---------- INPUT RECORDS

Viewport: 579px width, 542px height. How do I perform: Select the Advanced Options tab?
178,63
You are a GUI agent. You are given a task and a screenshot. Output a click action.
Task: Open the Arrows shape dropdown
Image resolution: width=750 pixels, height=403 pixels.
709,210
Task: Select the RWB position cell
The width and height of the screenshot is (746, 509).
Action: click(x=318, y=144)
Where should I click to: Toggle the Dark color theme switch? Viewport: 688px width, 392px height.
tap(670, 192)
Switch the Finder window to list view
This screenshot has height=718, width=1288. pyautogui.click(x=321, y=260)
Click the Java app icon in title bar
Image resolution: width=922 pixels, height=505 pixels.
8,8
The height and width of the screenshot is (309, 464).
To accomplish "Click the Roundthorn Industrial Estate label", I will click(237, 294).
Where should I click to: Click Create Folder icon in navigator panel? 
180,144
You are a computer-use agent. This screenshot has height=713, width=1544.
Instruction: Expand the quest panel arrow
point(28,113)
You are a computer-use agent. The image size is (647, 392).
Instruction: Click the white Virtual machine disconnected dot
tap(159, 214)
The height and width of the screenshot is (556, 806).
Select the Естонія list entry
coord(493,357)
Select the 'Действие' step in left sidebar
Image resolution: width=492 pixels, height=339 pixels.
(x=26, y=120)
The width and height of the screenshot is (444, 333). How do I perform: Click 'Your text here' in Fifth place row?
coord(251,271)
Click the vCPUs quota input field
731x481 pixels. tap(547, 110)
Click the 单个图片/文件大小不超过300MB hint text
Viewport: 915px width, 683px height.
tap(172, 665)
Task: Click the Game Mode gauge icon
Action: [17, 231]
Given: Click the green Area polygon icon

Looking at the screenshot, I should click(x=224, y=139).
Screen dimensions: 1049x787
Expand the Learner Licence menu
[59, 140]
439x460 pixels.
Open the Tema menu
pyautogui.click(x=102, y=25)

--------------------

Copy only this part of the entries above: the line with "Task: Select the RWB position cell", the line with "The height and width of the screenshot is (309, 464).", and the lines between, all exactly as written.

SOLUTION BELOW:
Task: Select the RWB position cell
The width and height of the screenshot is (746, 509).
Action: click(x=318, y=144)
Where should I click to: Toggle the Dark color theme switch? Viewport: 688px width, 392px height.
tap(670, 192)
Switch the Finder window to list view
This screenshot has height=718, width=1288. pyautogui.click(x=321, y=260)
Click the Java app icon in title bar
Image resolution: width=922 pixels, height=505 pixels.
8,8
The height and width of the screenshot is (309, 464).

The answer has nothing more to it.